Responding to the Atlanta-area protests on May 29, Kemp declared a state of emergency in Fulton County and called for up to 500 Georgia troops, authorizing them to make arrests. That decision drew criticism from Atlanta Mayor Keisha Lance Bottoms, who urged the governor to focus state resources on responding to the state’s soaring number of coronavirus cases. The protests continued, so on July 6, Kemp declared a state of emergency again and called for up to 1,000 guard members.

More than 280 of the Georgia troops received their positive test results after May 29, when they were deployed in response to the protests. The troops have sought to protect themselves from COVID-19 with masks, gloves and Tyvek suits. To shield their families from the disease, some have stayed in hotels in Kennesaw and Marietta.

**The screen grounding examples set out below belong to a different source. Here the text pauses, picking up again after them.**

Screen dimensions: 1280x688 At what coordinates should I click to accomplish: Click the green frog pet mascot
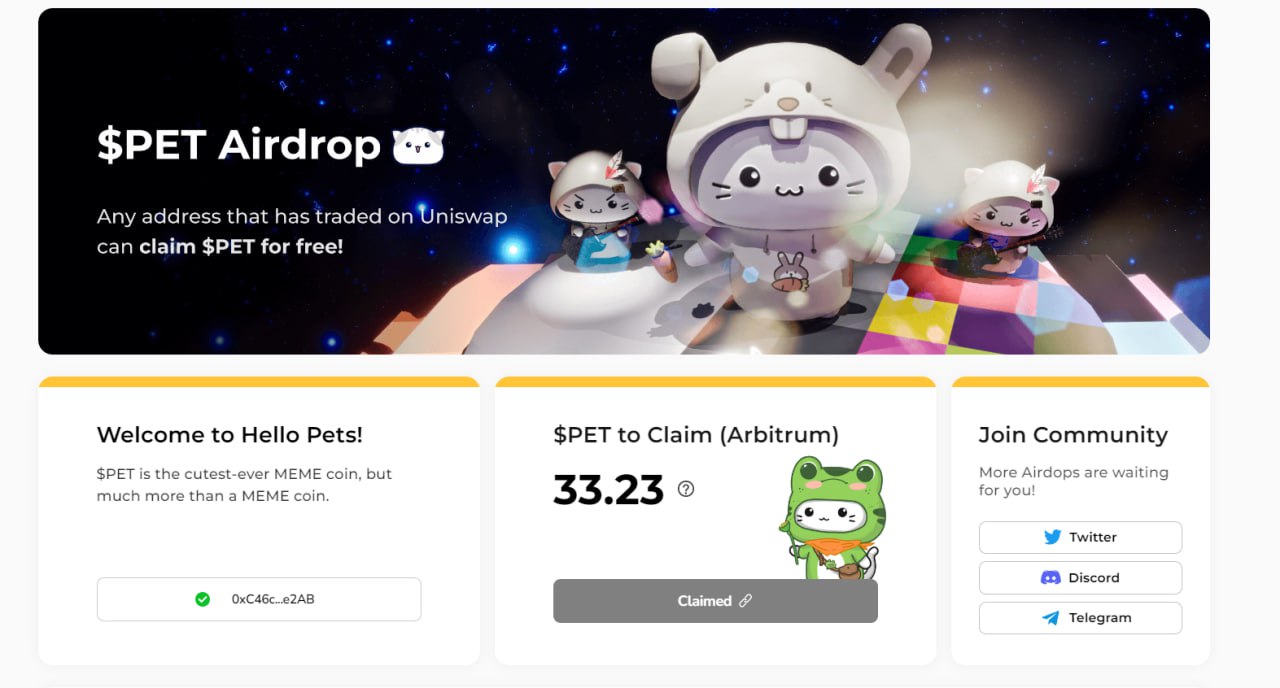pos(830,517)
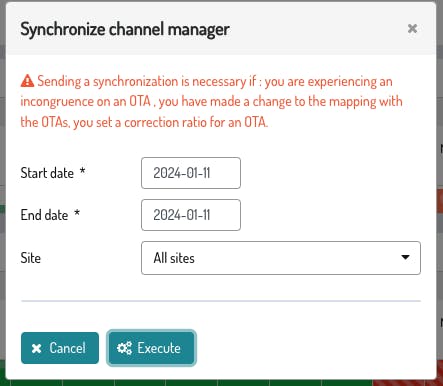Screen dimensions: 443x386
Task: Select the 'All sites' combo box text
Action: click(174, 258)
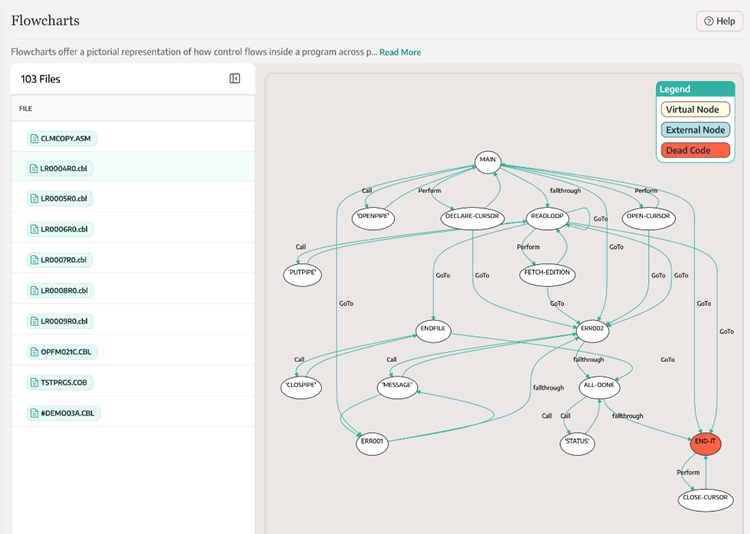Click the Virtual Node legend swatch

(x=694, y=110)
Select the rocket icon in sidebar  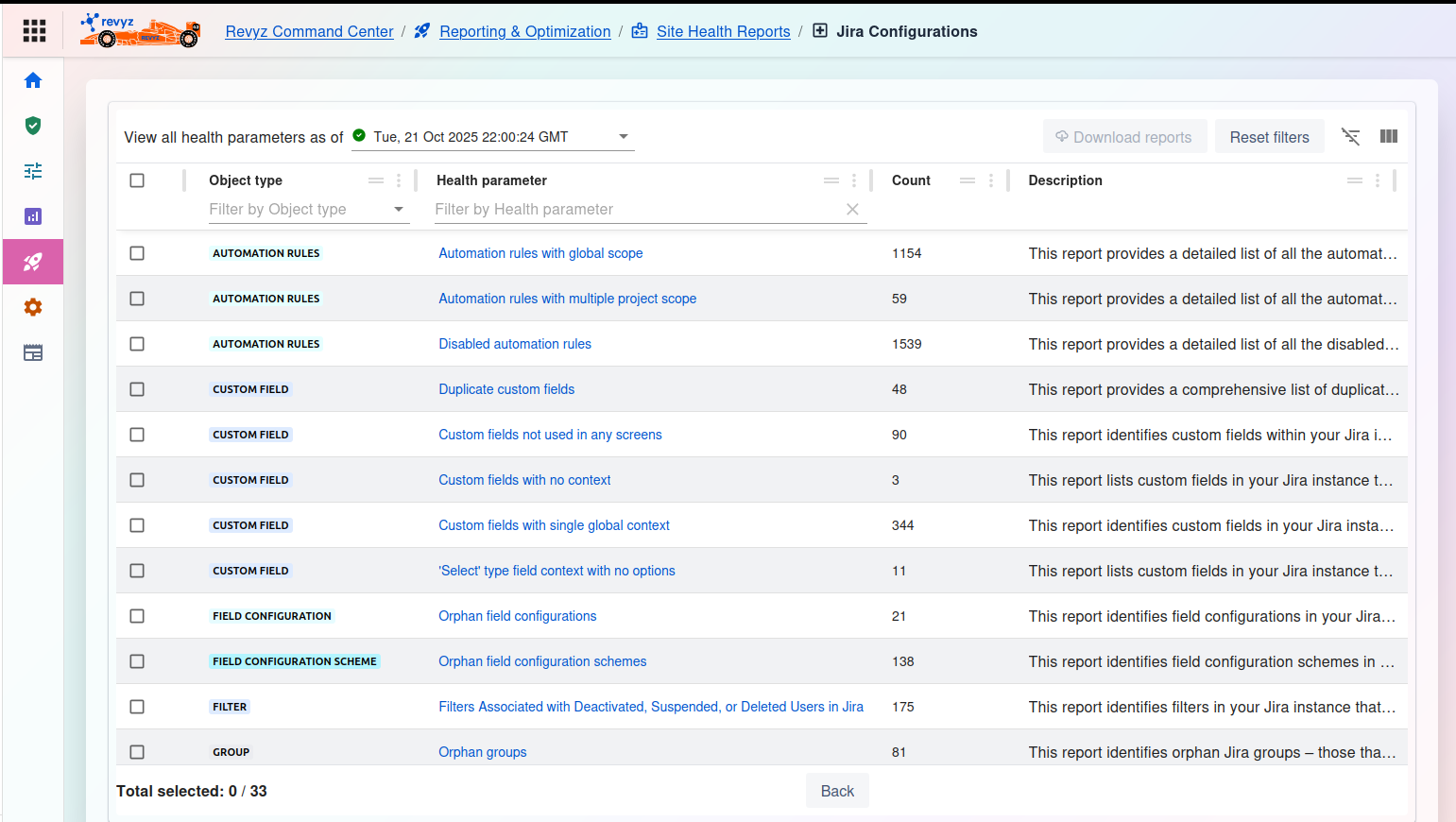click(x=33, y=262)
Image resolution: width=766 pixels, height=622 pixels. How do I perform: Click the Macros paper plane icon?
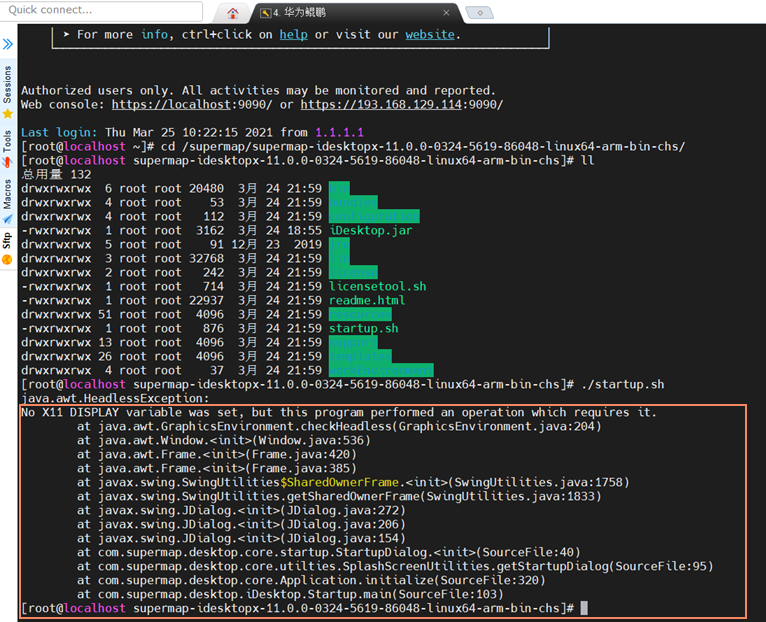(8, 219)
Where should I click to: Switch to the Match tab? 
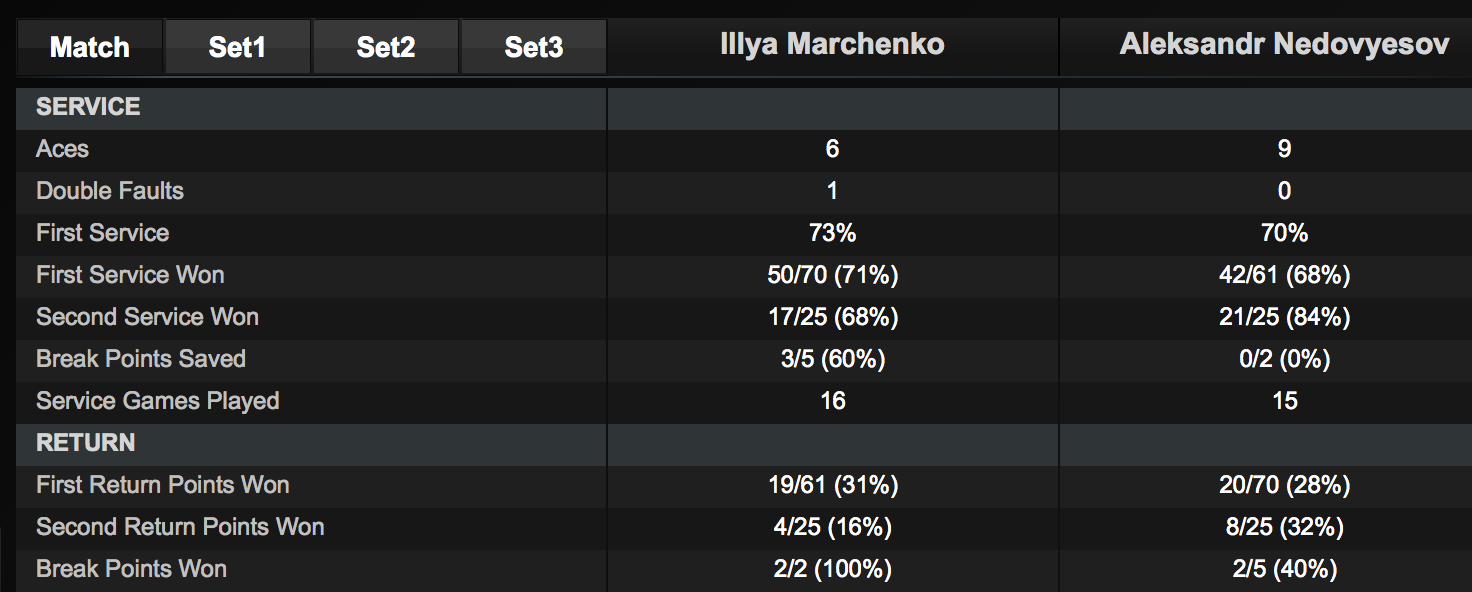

In all, 28,660 National Guard troops have responded to the pandemic in all 50 states, three U.S. territories and Washington, D.C. They have manned call centers, collected samples from patients, and helped deliver food and supplies. Guard members from Nebraska, West Virginia and the city of Washington have also tested positive for COVID-19 after responding to demonstrations and aiding food banks, according to news media reports.

“The health and welfare of our Guard members and their communities is a priority, as we protect the communities in which we live and work,” Maj. Rob Perino, a spokesman for the National Guard Bureau, said in an email. “We will not ask a Guard member to perform any mission without the proper protection. We are taking deliberate measures to minimize situations where Guard members work in close quarters.”